As I said we would be, here are all 19 of us, in Anita Brewer Howard's Introduction to Mass Media class at Austin Community College in the late morning of October 26th, live-blogging.
Student and teacher responses to this morning’s discussion of weblogs’ impact on journalism:
Works for the spread of uncensored public opinion.
Is it like the journalists' Man on the Street?
According to census figures, only 50-60% US households own a computer. Is blogging just an upper-middle-class phenomenon?
Can be flammable and volatile in issues like the Palestinian/Israeli conflict.
Problem with spread of false or incomplete stories.
The Austin newspaper did the right thing in not reporting racial incidents during integration.
75% of the news [in the MSM] has validation, but anything can be put on a blog.
HB's [Head Blogger] afterthoughts here:
When the subject of "how can we get some gatekeepers on the Internet?" arose, my own sense was that there was not much acknowledgement of First Amendment protection for a chaotic melange of all kinds of information freely available in the public arena, battling for attention and presenting competing best cases. The nation's Founders came out of tightly British-Crown-controlled rules for public expression, and knew its tyranny. This generation comes out of information-overload. Problems of Ideology censoring opinion, or Power censoring information, is often alleged but seldom experienced. They perceive other problems.

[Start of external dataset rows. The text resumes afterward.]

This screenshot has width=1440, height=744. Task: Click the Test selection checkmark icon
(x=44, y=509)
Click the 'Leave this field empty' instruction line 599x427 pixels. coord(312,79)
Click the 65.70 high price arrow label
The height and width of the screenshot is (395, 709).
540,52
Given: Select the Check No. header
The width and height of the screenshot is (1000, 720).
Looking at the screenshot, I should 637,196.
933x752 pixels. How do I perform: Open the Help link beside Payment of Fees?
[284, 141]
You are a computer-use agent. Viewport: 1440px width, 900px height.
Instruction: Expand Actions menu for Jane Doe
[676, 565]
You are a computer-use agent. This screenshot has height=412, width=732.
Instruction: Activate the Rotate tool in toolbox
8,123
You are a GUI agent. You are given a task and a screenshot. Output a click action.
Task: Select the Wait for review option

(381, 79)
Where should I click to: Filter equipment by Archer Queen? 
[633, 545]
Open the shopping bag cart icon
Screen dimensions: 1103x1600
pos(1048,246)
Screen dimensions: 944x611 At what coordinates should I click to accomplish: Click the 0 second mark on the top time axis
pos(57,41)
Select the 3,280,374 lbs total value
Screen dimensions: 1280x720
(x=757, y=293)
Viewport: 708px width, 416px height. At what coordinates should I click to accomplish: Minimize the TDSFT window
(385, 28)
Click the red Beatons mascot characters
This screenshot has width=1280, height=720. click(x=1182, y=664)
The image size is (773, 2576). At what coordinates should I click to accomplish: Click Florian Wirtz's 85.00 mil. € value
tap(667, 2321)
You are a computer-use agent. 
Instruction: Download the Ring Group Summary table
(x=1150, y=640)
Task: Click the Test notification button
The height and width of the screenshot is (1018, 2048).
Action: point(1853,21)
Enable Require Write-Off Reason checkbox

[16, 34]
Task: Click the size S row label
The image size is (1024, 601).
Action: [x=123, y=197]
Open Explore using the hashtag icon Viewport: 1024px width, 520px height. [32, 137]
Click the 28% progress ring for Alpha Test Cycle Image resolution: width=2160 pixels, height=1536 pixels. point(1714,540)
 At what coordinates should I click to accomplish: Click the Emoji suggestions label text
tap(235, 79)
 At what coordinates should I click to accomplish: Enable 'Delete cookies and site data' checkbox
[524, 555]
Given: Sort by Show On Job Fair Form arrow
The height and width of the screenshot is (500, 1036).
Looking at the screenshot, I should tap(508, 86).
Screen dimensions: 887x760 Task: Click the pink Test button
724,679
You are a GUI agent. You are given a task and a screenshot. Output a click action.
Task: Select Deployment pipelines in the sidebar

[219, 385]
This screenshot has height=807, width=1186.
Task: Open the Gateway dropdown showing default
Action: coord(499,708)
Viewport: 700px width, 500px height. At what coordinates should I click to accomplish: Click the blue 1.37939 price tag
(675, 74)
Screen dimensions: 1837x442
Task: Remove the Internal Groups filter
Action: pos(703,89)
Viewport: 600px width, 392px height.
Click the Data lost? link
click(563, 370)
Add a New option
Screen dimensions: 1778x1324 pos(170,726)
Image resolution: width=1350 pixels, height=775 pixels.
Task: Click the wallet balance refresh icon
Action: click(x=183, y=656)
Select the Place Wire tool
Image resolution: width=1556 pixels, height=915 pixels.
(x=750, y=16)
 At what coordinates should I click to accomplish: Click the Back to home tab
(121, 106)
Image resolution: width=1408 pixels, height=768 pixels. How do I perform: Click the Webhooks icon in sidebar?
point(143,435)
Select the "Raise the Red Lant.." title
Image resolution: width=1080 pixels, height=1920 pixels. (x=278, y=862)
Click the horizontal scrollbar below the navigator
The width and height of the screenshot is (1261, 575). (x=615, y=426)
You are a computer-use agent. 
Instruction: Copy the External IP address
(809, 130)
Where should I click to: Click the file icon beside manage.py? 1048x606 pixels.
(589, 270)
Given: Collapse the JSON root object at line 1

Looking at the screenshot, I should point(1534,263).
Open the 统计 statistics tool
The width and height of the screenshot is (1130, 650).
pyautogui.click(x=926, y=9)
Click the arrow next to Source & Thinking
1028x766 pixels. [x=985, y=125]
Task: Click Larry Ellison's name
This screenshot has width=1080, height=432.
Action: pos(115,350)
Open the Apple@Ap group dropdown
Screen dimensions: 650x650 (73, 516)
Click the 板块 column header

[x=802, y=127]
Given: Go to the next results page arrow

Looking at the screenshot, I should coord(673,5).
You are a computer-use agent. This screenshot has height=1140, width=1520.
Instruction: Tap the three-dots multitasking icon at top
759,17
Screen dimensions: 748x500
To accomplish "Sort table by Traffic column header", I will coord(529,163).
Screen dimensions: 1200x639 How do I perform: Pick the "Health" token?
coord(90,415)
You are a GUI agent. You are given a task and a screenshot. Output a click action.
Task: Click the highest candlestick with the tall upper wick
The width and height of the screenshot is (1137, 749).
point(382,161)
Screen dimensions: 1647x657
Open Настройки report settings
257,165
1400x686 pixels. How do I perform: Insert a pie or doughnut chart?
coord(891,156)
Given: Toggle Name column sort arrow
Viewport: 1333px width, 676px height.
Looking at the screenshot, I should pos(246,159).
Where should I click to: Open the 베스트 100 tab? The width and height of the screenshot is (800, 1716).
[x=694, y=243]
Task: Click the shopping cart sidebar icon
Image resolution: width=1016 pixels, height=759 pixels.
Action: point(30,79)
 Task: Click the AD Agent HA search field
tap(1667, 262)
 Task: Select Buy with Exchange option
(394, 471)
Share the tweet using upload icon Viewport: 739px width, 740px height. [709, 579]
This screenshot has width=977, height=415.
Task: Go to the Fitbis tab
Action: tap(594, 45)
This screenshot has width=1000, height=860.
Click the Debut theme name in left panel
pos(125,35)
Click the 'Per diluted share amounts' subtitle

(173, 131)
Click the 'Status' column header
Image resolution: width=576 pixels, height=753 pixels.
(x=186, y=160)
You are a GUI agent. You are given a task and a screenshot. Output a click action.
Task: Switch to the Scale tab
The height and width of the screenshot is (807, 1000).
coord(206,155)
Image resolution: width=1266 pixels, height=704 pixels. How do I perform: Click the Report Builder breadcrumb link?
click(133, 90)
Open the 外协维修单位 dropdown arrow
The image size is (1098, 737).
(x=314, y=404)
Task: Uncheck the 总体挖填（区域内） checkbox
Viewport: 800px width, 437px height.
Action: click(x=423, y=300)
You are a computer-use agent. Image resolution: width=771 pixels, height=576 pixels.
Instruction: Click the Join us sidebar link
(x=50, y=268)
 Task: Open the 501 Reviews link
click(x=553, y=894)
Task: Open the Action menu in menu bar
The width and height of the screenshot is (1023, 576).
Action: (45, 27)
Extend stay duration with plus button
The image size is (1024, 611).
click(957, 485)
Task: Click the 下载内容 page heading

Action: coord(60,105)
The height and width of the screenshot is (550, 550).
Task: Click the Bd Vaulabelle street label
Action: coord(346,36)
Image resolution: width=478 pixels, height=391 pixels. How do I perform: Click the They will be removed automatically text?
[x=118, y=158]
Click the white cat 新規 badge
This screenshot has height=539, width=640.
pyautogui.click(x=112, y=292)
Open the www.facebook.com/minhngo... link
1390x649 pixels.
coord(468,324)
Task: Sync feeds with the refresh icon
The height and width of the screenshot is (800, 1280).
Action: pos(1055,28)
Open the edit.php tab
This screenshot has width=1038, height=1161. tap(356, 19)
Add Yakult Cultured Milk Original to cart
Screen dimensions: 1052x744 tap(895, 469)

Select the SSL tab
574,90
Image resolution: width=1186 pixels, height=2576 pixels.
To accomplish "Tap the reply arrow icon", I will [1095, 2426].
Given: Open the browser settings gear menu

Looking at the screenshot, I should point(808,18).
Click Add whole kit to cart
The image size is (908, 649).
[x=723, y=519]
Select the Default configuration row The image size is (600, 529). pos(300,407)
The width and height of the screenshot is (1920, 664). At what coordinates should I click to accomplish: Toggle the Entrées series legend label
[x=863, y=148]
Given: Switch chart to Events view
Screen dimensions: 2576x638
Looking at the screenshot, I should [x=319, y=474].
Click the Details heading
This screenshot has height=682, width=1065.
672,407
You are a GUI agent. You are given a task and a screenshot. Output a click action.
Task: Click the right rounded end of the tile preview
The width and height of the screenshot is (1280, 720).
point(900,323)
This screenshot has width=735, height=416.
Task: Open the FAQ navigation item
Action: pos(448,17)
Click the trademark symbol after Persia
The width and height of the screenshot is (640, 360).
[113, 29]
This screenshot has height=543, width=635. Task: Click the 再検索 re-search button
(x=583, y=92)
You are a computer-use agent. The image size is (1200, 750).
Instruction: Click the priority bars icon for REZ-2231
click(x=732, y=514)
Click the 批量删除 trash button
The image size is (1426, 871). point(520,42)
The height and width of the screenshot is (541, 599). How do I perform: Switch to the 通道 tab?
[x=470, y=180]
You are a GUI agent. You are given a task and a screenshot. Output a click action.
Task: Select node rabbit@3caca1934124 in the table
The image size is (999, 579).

What I did not convey very well in response is that if gatekeepers are missing, editors do exist. For instance, if an unknown blogger reports some egregious omission in a news story, I check blogs that have a track record of being sane and accurate, and wait to give the story much weight until they comment on it. And then I will look at another that has proved reliable, to double-check. The discussion suggested that bloggers are free to create inflammatory lies, and that their readers will believe them. Well, no... Comments or e-mails will attach in droves, demanding the data and other, often MSM, authentication. Lots of room for challenges until consensus of some kind arises.
What I did not say well, is that, where MSM used to be the only game in town, even if a story didn't "smell" right, there is in the last couple of years a competing forum, a blogosphere, saying, "wait a minute, these are the reasons we think this is not the complete and relevant truth." It's almost impossible under these circumstances to bury inconvenient facts, though it raises lots of dust in the process.
The class' questions and comments were stimulating. They showed engagement with the deep issues of public information, the interface between information and power, and demands for public safety, order, and the comfort of reliable and inoffensive information. My satisfaction from participating in the class comes from signalling to new journalists that their field no longer affords sinecures in which they are insulated from The Whole World Fact-Checking Them from every angle .
Note to students in the class: By the nature of the medium, I have had the last word here. If you want to say anthing more, e-mail me and I'll post it. Good_and_happy "at" yahoo.com.
Austin Community College, where I taught Philosophical Ethics and was an Advisor to Students in the 90’s, is one of the noble (in its own demotic way) institutions of Central Texas, a place to study almost anything without having to drive on Guadeloupe Street (the local University “drag”). I’ve learned computer graphics, statistics, and many subtler but even more useful things in my association with it. Long may the Community College system prosper.